Fit mixed model to methylation values in one genomic region

lmmTest(
  betaOne_df,
  pheno_df,
  contPheno_char,
  covariates_char,
  modelType = c("randCoef", "simple"),
  genome = c("hg19", "hg38"),
  arrayType = c("450k", "EPIC"),
  manifest_gr = NULL,
  ignoreStrand = TRUE,
  outLogFile = NULL
)

Arguments

betaOne_df

matrix of beta values for one genomic region, with row names = CpG IDs and column names = sample IDs

pheno_df

a data frame with phenotype and covariates, with variable Sample indicating sample IDs.

contPheno_char

character string of the main effect (a continuous phenotype) to be tested for association with methylation values in the region

covariates_char

character vector for names of the covariate variables

modelType

type of mixed model: can be randCoef for random coefficient mixed model or simple for simple linear mixed model.

genome

Human genome of reference: hg19 or hg38

arrayType

Type of array: "450k" or "EPIC"

manifest_gr

A GRanges object with the genome manifest (as returned by ExperimentHub or by ImportSesameData).

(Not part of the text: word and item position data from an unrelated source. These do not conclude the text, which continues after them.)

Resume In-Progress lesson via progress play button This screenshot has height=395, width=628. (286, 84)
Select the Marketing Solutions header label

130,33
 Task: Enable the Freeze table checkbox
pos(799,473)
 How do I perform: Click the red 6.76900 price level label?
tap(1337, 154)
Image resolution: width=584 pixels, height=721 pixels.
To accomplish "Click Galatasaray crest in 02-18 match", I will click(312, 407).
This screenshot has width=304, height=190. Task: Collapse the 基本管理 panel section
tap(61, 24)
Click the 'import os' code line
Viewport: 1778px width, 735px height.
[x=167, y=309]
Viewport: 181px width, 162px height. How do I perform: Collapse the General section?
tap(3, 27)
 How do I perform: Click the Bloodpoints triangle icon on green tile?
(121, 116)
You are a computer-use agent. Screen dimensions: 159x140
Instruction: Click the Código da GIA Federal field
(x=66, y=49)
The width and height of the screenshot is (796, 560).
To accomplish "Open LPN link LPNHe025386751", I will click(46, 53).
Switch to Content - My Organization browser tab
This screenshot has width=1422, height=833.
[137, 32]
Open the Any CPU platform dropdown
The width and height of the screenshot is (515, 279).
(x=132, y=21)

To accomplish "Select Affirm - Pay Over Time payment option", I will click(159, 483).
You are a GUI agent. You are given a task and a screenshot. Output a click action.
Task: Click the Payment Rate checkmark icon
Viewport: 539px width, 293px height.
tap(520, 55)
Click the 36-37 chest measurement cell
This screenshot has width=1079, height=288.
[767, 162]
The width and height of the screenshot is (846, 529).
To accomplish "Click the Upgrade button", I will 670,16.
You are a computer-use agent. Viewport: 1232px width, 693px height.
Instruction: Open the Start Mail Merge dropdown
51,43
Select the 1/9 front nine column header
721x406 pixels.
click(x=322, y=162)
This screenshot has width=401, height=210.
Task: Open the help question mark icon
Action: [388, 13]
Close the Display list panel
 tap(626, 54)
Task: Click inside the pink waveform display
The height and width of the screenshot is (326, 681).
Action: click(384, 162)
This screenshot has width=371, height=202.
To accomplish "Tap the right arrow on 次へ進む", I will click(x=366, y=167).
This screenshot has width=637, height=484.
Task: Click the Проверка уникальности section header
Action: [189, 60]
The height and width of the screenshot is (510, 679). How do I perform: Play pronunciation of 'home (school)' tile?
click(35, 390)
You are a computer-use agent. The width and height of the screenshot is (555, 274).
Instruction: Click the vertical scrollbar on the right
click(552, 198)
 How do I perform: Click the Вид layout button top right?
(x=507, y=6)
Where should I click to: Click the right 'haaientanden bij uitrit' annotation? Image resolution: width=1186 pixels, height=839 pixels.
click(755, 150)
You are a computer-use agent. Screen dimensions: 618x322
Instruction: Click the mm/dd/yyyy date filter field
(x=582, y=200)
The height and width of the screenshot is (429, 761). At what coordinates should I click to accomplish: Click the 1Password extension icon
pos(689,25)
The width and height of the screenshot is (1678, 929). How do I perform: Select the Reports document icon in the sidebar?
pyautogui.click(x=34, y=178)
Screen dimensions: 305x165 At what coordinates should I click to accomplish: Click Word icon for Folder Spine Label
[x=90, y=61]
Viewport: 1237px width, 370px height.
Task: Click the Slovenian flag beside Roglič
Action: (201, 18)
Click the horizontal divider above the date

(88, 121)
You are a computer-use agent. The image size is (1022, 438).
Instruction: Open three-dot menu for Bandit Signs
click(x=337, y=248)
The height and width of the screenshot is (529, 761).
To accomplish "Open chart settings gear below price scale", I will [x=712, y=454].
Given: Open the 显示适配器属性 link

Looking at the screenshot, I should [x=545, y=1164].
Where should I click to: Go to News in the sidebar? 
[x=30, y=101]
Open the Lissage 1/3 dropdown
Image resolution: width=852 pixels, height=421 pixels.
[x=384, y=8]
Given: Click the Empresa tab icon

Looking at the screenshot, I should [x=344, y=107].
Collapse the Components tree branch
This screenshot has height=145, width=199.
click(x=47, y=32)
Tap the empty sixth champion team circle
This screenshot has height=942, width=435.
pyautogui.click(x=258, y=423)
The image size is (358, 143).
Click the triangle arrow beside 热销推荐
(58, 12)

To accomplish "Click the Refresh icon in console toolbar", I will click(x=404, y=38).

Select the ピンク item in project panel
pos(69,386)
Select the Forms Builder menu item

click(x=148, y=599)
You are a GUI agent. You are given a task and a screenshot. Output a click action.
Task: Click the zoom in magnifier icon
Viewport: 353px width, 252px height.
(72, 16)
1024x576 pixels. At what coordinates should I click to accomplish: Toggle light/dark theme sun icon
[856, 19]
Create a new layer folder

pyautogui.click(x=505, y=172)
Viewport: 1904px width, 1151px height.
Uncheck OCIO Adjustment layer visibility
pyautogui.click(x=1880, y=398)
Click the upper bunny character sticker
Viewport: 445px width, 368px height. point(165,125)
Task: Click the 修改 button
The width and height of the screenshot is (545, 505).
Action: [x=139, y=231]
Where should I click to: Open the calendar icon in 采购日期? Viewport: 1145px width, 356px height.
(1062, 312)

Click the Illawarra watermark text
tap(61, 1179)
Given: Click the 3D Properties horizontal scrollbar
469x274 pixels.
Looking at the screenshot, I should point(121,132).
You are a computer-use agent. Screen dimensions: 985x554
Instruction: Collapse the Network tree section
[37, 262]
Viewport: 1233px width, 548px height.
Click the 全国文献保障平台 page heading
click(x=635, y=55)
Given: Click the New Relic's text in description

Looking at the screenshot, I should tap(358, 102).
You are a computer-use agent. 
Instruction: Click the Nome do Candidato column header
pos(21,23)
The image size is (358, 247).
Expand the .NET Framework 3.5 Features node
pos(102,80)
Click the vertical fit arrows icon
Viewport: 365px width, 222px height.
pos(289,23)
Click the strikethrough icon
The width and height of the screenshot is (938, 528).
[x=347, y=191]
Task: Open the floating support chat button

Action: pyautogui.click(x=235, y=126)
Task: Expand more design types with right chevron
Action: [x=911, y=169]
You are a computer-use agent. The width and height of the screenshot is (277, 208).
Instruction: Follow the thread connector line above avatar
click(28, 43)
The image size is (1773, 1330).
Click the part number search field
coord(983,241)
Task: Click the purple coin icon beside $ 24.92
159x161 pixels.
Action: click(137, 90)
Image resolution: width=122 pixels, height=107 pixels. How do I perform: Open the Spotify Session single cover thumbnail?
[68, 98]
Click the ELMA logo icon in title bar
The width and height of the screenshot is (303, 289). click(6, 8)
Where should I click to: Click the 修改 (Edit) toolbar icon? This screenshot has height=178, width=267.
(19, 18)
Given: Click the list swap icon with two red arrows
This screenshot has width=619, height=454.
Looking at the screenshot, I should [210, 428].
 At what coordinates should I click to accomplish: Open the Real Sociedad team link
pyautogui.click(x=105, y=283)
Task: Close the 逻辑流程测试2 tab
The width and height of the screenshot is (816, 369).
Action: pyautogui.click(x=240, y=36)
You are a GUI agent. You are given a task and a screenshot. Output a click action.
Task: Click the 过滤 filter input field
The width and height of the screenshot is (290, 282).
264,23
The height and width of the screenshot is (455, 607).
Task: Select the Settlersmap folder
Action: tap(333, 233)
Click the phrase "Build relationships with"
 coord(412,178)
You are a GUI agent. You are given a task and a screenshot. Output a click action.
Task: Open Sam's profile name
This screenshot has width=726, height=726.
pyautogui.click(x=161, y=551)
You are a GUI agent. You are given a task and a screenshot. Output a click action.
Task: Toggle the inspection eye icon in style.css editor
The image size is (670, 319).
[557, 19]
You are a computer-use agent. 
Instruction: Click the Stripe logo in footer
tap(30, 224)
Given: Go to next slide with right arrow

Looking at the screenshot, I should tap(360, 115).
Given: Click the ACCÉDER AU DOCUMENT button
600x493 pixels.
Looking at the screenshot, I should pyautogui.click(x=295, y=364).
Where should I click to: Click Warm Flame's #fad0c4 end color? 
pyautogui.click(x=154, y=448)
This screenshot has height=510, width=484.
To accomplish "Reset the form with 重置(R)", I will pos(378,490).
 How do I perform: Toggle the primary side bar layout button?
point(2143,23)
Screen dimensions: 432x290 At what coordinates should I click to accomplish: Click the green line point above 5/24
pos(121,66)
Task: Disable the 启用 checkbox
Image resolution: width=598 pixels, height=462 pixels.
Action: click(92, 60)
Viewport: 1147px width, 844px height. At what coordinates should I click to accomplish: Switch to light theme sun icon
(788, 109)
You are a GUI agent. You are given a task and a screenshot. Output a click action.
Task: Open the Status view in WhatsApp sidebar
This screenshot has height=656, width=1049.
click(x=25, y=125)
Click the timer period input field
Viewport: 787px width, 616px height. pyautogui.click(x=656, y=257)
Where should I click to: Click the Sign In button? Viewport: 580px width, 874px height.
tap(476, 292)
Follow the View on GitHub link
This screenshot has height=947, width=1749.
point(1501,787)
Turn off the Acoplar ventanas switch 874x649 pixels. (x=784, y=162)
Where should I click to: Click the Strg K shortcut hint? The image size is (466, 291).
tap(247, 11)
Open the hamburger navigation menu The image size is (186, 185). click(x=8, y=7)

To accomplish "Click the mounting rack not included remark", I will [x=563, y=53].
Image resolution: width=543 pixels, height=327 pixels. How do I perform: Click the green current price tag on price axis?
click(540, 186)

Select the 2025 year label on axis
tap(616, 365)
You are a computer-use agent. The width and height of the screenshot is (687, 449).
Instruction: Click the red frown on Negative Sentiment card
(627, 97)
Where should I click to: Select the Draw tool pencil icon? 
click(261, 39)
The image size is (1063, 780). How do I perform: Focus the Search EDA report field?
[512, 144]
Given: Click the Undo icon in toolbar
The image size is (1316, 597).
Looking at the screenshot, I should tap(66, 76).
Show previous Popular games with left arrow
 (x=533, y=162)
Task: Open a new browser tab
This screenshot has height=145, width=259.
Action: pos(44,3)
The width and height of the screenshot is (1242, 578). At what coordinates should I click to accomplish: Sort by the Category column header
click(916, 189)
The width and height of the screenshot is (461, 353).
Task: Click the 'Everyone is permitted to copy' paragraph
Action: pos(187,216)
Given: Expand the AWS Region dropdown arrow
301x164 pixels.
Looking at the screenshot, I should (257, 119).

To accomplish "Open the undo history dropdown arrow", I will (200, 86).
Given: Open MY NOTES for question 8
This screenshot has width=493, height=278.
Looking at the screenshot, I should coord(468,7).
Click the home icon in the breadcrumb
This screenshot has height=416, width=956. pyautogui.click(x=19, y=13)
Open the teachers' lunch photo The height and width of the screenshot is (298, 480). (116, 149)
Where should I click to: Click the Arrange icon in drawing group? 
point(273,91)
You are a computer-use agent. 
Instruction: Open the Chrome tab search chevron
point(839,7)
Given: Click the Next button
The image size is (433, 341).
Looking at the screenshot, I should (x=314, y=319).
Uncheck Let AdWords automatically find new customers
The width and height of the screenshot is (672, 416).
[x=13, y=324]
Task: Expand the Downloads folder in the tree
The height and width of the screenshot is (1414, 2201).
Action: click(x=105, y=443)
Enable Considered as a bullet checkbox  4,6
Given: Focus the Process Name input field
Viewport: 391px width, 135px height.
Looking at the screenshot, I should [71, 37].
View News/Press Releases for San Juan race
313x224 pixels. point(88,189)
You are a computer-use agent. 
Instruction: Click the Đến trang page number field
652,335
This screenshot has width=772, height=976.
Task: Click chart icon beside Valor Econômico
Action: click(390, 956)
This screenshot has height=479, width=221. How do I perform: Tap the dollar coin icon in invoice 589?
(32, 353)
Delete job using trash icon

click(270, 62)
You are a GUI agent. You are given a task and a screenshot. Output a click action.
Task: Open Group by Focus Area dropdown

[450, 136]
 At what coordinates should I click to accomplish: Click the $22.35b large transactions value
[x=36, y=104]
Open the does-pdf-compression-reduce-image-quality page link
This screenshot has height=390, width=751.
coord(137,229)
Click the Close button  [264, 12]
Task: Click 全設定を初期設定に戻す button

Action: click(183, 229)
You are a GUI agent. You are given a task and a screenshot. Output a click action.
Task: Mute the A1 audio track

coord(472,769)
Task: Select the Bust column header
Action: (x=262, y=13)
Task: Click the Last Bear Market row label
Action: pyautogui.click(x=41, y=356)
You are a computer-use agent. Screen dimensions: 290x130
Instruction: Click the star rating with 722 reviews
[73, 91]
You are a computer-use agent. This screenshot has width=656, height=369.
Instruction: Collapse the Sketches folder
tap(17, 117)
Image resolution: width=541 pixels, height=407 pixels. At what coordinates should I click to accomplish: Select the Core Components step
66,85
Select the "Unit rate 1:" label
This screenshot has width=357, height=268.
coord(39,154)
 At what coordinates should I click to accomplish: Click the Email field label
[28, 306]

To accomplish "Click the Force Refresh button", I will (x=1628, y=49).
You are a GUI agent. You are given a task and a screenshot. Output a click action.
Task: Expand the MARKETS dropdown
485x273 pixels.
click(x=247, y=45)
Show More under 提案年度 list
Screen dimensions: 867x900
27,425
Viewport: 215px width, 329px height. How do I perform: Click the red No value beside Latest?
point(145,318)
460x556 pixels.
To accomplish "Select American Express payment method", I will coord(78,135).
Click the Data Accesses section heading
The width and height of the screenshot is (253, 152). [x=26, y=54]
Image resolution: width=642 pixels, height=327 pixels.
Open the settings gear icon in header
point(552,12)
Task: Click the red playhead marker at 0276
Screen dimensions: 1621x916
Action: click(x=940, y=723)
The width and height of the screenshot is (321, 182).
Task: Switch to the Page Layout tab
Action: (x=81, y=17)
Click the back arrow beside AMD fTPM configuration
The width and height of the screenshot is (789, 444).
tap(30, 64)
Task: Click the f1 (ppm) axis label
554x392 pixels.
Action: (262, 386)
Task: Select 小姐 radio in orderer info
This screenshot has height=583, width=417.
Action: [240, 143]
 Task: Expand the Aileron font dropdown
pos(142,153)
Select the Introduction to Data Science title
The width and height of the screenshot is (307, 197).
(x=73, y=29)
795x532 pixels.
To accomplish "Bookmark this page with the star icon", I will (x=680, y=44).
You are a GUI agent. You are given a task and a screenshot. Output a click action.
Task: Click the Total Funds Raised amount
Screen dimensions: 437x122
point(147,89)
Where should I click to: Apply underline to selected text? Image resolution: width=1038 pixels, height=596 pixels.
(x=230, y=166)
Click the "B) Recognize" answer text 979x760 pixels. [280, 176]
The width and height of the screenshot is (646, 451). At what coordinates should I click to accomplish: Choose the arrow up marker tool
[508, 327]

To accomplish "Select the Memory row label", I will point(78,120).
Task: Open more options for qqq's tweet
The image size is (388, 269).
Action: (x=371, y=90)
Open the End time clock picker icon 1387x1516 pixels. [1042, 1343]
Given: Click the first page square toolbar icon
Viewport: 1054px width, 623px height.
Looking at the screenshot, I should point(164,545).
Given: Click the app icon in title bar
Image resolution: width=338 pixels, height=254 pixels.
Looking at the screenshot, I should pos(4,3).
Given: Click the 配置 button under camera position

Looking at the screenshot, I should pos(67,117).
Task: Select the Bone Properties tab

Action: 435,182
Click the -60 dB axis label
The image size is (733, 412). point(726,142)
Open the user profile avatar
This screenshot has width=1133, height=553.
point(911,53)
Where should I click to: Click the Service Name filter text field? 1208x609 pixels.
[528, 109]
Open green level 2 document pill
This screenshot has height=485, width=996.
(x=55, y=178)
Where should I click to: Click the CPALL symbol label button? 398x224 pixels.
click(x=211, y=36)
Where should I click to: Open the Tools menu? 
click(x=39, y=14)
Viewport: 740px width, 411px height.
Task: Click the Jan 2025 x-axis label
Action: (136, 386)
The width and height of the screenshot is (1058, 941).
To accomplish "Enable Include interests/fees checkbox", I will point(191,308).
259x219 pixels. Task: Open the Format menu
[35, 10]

This function by default ignores this argument in favour of the genome and arrayType arguments.

ignoreStrand

Whether strand can be ignored, default is TRUE

outLogFile

Name of log file for messages of mixed model analysis

Value

A dataframe with one row for association result of one region and the following columns: Estimate, StdErr, and pvalue showing the association of methylation values in the genomic region tested with the continuous phenotype supplied in contPheno_char

Details

This function implements a mixed model to test association between methylation M values in a genomic region with a continuous phenotype. In our simulation studies, we found both models shown below are conservative, so p-values are estimated from normal distributions instead of Student's t distributions.

When modelType = "randCoef", the model is:

M ~ contPheno_char + covariates_char + (1|Sample) + (contPheno_char|CpG).

The last term specifies random intercept and slope for each CpG. When modelType = "simple", the model is

M ~ contPheno_char + covariates_char + (1|Sample).

Examples

  data(betasChr22_df)

  CpGsChr22_char <- c(
    "cg02953382", "cg12419862", "cg24565820", "cg04234412", "cg04824771",
    "cg09033563", "cg10150615", "cg18538332", "cg20007245", "cg23131131",
    "cg25703541"
  )

  coMethCpGs <- CoMethSingleRegion(CpGsChr22_char, betasChr22_df)
#> snapshotDate(): 2021-05-18
#> see ?sesameData and browseVignettes('sesameData') for documentation
#> snapshotDate(): 2021-05-18
#> see ?sesameData and browseVignettes('sesameData') for documentation
#> snapshotDate(): 2021-05-18
#> see ?sesameData and browseVignettes('sesameData') for documentation

  # test only the first co-methylated region
  coMethBeta_df <- betasChr22_df[coMethCpGs$CpGsSubregions[[1]], ]

  data(pheno_df)

  res <- lmmTest(
    betaOne_df = coMethBeta_df,
    pheno_df,
    contPheno_char = "stage",
    covariates_char = c("age.brain", "sex"),
    modelType = "randCoef",
    arrayType = "450k", 
    ignoreStrand = TRUE
  )
#> snapshotDate(): 2021-05-18
#> see ?sesameData and browseVignettes('sesameData') for documentation
#> Analyzing region chr22:24372913-24372926.